— Begin Extract to read —

Whatever makes you feel comfortable is the easy answer. There is no need for fancy spandex or workout clothes, unless that’s what you like. As you start moving farther and faster, you may want to get dedicated fitness walking clothes that wick away sweat or allow you to layer for different weather conditions, but for a beginning fitness walker, comfort trumps everything else.

The one must-have is a fitness shoe — no exceptions. A walking, running or (some) cross-trainers are the right choice for walking workouts that get big health and weight-loss results. Don’t skimp on shoes. You need the shock absorption to protect your joints and the support to walk stronger and longer.


What makes a fitness walk a fitness walk? It’s not the foot strike. It’s not the arm swing. It’s the “belly button-to-spine” action — sometimes called a “tummy tuck” — that will make your walk more effective, protect your back and get your abs in on the action.

As you walk, draw your belly button toward your spine. That deep layer of muscle is key to supporting your back. It stabilizes the middle of your body so your legs can move with much more power. It also engages your core, which in turn helps engage other muscle groups as you walk.


Once properly outfitted with shoes and a comfortable outfit, here’s the plan:

  1. Head outside.
  2. Look at the time and remember it.
  3. Walk at your normal pace for 10 minutes.
  4. Turn around to head back to where you started.
  5. Your body is now warm and ready for an increased challenge: Walk the 10 minutes back at a brisk pace.
  6. Go!

Think of a brisk pace as when you’re late for an appointment and hustling to get there. It should raise your heart rate into a moderate intensity exercise zone, or roughly 60% of your maximum. This rate demands more oxygen for working muscle, which makes it ideal for weight loss and calorie burn.

— End Extract to read —

Continue the fitness walking guide from the point where it stops.

— Begin Recorded data —

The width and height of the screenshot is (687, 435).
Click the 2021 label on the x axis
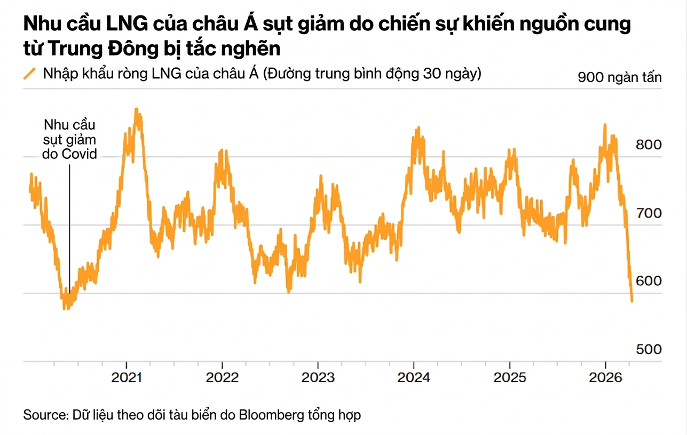pyautogui.click(x=126, y=378)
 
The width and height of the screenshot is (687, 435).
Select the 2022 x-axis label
pyautogui.click(x=222, y=378)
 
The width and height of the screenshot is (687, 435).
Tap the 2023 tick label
pyautogui.click(x=318, y=378)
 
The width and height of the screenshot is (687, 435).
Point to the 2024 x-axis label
pyautogui.click(x=414, y=378)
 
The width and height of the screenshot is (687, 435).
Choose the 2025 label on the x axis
pyautogui.click(x=510, y=378)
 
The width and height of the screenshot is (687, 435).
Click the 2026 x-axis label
pyautogui.click(x=605, y=378)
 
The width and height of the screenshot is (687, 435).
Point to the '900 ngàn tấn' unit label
pyautogui.click(x=620, y=77)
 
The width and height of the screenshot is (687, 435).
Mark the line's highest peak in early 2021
pyautogui.click(x=137, y=110)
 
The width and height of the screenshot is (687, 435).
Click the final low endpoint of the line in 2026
pyautogui.click(x=632, y=301)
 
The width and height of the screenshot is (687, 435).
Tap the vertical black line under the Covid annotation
pyautogui.click(x=70, y=224)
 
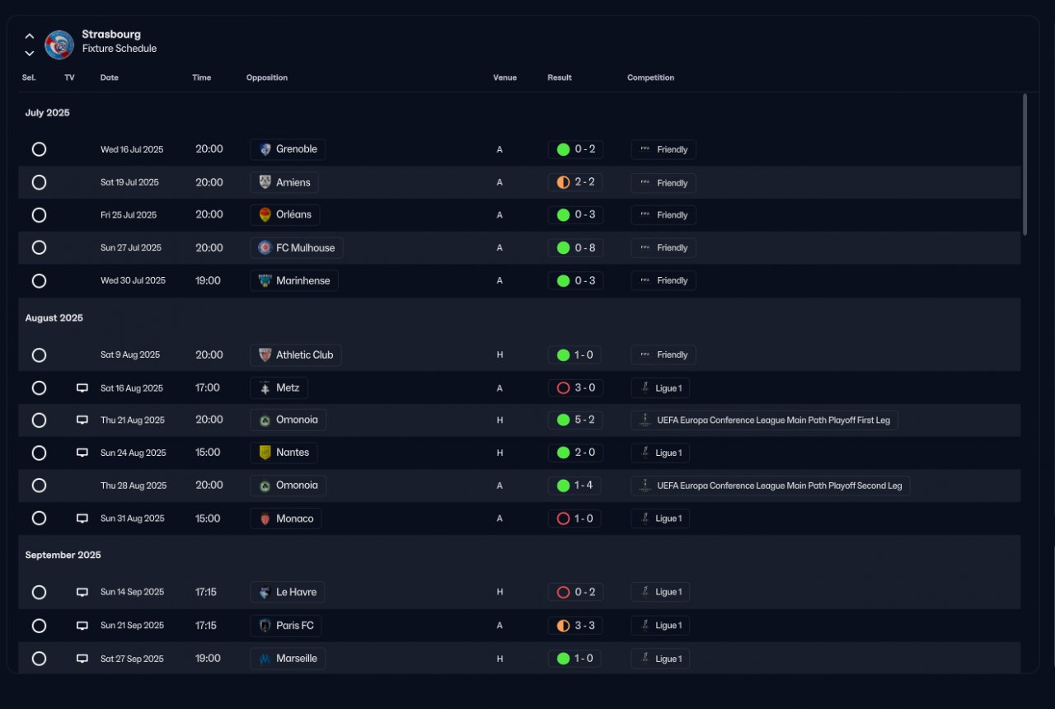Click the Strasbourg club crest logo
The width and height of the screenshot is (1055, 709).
(x=59, y=45)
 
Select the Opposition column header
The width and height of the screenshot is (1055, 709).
(x=267, y=77)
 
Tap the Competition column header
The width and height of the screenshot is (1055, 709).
(x=650, y=77)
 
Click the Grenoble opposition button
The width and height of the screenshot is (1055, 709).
(x=288, y=149)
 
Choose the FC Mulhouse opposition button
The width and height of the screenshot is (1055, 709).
(x=297, y=248)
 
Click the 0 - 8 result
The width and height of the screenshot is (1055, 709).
(x=575, y=248)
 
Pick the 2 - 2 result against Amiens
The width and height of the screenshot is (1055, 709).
(x=575, y=182)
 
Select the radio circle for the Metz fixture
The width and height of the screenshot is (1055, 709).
(x=39, y=387)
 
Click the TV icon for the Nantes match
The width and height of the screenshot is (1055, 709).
(x=82, y=453)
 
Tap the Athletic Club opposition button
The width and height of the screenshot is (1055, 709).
(x=296, y=355)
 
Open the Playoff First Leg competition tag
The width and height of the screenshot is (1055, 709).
(x=764, y=420)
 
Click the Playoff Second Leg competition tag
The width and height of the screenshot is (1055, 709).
(x=770, y=486)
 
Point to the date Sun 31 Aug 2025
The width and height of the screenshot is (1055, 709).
(x=133, y=519)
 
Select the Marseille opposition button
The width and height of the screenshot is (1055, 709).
(x=288, y=659)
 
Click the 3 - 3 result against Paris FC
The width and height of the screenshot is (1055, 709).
(x=575, y=626)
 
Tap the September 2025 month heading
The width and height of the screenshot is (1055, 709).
(x=63, y=555)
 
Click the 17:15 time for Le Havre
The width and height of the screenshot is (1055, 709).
(x=206, y=592)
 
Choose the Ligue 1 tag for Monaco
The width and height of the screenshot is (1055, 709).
(x=660, y=519)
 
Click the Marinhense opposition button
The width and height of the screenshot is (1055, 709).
(x=294, y=281)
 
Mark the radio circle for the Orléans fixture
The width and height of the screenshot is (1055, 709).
(x=39, y=215)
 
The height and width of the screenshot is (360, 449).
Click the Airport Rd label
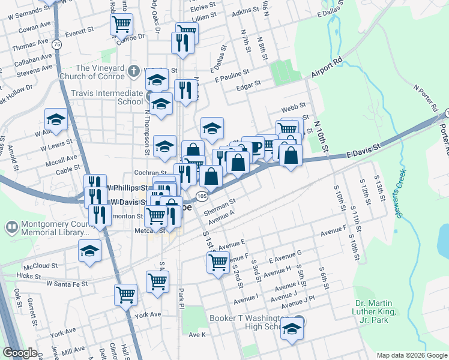coord(327,68)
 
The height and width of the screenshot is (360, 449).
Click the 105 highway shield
coord(202,196)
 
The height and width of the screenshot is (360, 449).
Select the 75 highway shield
coord(56,44)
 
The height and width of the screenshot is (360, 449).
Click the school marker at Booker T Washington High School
coord(292,329)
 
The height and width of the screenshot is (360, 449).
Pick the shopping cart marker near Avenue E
coord(217,261)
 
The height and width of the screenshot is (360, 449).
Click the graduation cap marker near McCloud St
coord(89,250)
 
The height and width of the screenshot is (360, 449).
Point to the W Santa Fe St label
coord(67,283)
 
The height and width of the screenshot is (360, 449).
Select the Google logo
coord(21,353)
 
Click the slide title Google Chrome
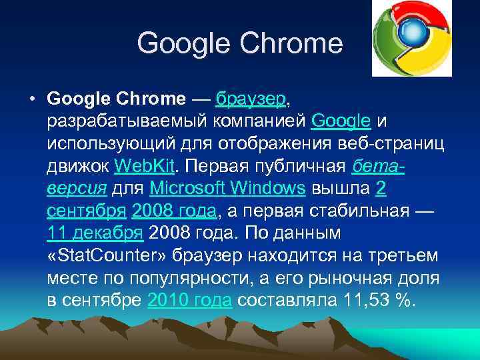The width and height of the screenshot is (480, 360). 239,44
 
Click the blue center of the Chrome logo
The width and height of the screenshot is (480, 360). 413,33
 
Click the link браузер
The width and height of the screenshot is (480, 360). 251,100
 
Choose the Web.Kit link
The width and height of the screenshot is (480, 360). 143,166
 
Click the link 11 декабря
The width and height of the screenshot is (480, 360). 95,234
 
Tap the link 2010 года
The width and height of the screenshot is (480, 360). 189,301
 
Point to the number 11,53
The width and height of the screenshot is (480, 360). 363,301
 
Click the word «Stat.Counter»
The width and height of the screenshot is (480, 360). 109,256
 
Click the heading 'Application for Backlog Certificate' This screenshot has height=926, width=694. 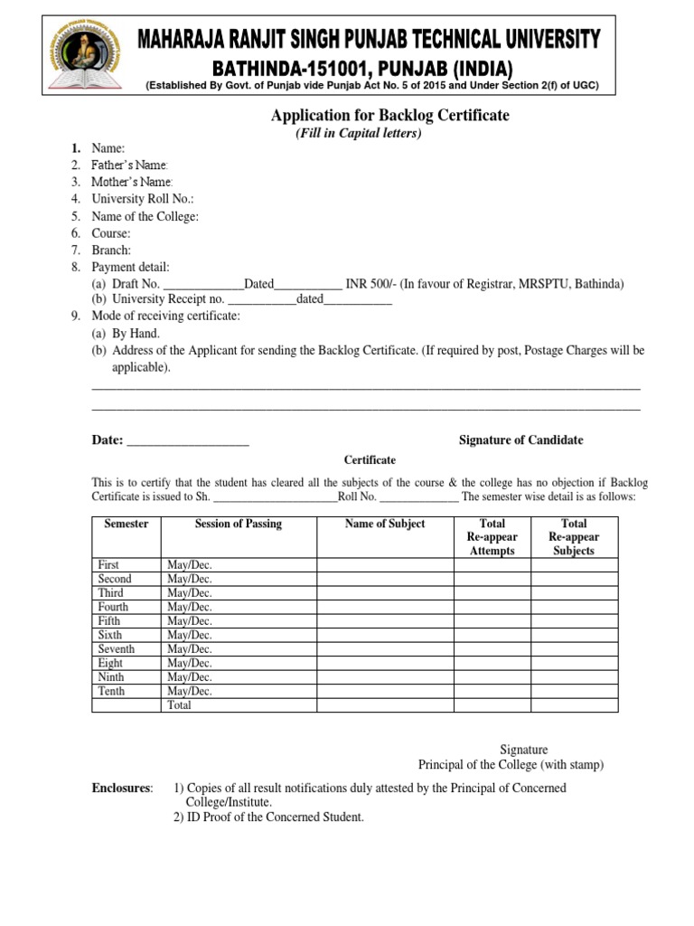pyautogui.click(x=390, y=116)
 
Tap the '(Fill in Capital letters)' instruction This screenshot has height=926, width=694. pyautogui.click(x=359, y=134)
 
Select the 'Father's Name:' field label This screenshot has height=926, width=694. pyautogui.click(x=130, y=165)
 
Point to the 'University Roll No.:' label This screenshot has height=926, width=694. pyautogui.click(x=143, y=199)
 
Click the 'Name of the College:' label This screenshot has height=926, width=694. pyautogui.click(x=145, y=216)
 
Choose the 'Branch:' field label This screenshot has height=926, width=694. pyautogui.click(x=111, y=250)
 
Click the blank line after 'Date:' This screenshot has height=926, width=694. pyautogui.click(x=188, y=442)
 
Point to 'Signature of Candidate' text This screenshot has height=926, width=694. pyautogui.click(x=520, y=440)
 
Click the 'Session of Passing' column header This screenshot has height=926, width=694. pyautogui.click(x=238, y=524)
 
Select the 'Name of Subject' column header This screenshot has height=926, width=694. pyautogui.click(x=384, y=524)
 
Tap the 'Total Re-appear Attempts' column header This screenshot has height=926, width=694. pyautogui.click(x=492, y=537)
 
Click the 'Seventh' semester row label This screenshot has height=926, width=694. pyautogui.click(x=117, y=649)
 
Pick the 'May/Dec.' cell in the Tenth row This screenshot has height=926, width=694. pyautogui.click(x=190, y=692)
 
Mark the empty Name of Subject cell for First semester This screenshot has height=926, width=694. pyautogui.click(x=384, y=565)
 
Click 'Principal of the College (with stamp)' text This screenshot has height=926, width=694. pyautogui.click(x=511, y=765)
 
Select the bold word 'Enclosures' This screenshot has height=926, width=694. pyautogui.click(x=123, y=789)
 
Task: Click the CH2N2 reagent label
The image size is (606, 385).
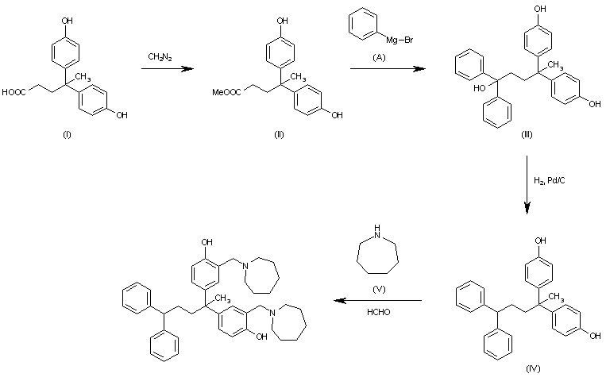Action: pyautogui.click(x=160, y=57)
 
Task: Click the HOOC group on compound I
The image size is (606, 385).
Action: pyautogui.click(x=14, y=92)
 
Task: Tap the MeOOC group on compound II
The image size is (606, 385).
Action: pyautogui.click(x=226, y=92)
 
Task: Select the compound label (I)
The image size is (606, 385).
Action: pyautogui.click(x=67, y=134)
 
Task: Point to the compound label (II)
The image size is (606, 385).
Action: pyautogui.click(x=279, y=134)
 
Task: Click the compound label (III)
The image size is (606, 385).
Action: pyautogui.click(x=527, y=134)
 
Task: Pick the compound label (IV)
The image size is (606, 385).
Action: pyautogui.click(x=533, y=368)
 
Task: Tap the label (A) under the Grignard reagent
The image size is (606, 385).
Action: pyautogui.click(x=379, y=57)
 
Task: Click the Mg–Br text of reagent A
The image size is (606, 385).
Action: pyautogui.click(x=399, y=40)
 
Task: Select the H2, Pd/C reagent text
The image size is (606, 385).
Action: pyautogui.click(x=549, y=180)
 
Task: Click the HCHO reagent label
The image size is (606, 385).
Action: pyautogui.click(x=378, y=312)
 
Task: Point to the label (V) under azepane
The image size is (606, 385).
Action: pyautogui.click(x=378, y=289)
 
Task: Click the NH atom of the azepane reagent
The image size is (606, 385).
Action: pyautogui.click(x=377, y=231)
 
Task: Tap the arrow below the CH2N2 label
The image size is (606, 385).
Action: pyautogui.click(x=167, y=69)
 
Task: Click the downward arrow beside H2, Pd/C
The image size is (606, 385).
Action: pyautogui.click(x=527, y=185)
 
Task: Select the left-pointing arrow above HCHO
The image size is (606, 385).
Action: pyautogui.click(x=377, y=300)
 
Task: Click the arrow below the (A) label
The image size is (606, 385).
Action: pyautogui.click(x=388, y=69)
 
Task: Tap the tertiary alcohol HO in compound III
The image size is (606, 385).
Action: pyautogui.click(x=479, y=88)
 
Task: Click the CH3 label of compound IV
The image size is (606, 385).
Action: pyautogui.click(x=557, y=297)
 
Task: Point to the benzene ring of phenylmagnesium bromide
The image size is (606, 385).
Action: pyautogui.click(x=363, y=24)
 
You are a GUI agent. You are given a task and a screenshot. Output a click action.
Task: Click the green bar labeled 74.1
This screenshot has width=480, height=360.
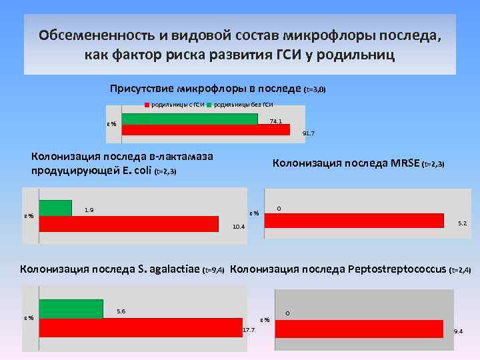189,119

— End Recorded data —

* **Task result**
Aim for five, 30-minute exercise sessions each week. Increasing your daily step count is an excellent fitness goal. Even if you have been exercising routinely for years, it’s important to take regular walking breaks to combat the negative effects of hours of sitting. That’s why adding more steps to your day is beneficial for your waistline and your overall health.

A beginner should aim to walk 1 mile in about 18 minutes. You should be able to get to that goal quickly in just a few weeks of consistent walking. Then, extend to 2 miles of walking, no matter how long it takes, and finally get to 2 miles in 30 minutes. That is a strong walking pace that will reward you with good general fitness.

Start off with this 7-Day Walking Program. When you’re ready, amp up your walking with this 4-Week Walking Plan. For an extra challenge, try adding in High-Intensity Intervals.



Beyond fitness walking, or walking for a workout, the number of steps you take per day is a way to monitor your overall movement. You may only walk 2,000–5,000 steps on a fitness walk, but that doesn’t mean you should spend the rest of the day sitting.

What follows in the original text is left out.